While in the near future we will be publishing a guide to submitting large patches to Tor, some recommendations in the meantime include:
- Have a transition as well as a revert mechanism - can we turn your feature on and off if we want to evaluate it on the live network, or if it causes problems?
- Write tests! These serve to both document and prove your code functions as expected
- Write code that is maintainable for the next 5-10 years
- Fight code drift- continuously rebase your branch to the project’s master branch.
#7. Be excellent to each other!
As software is built by people, it is important to acknowledge the human element in the process of integrating research findings into practice. As we know that the "publish or perish" model required of researchers often means that researchers don't have a lot of time after a publication to see through the outcome, post-research but pre-implementation tasks tend to fall through the cracks.
For example, lack of domain knowledge within the development team can make the "throw over the wall" process of publishing a paper in isolation difficult to see through to a successful implementation. All too often, questions or concerns by the team will go unaddressed as lines of communication aren't clear. This becomes worse if the paper lacks important details or doesn't consider edge or extreme cases.
While seemingly simple, we recommend that researchers work closely with us and develop clear lines of communication. It can be helpful to have a single champion within the Tor development team for a proposed change, where that person will both understand the research thoroughly and will be able to serve as the conduit for communication. Attending in-person meetings and holding working sessions with the team is both welcomed and useful to transfer knowledge.
Positive example and overall takeaways
Besides NTor, another recent example of good research making its way into production in Tor is that of recent work on "Kernal Informed Socket Transport" (KIST). KIST uses feedback from kernel congestion to inform how much data to transmit and changed priority scheduling in a Tor agent from per-socket to across all circuits. Several aspects which contributed to the successful integration of KIST include 1) KIST implementors working closely with Tor's development team, 2) KIST went through several rounds of iteration for improved testing and performance, and 3) Sufficient development hours were dedicated for a complete implementation and code revision.

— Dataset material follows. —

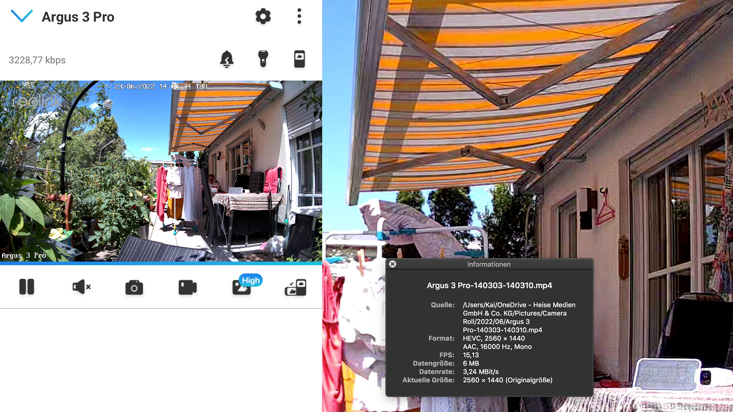Toggle the spotlight flashlight icon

However, while KIST and NTor are two positive examples, we hope to have many more. We look forward to working with researchers who are dedicated to ensuring that their research has holistic and rigorous analysis, thorough consideration for trade-offs, and clearly-documented artifacts to ensure ease of reproducibility. On the engineering and implementation side, we hope to see more patches with maintainable code, sufficient documentation, and sufficient knowledge transfer between researchers and project maintainers.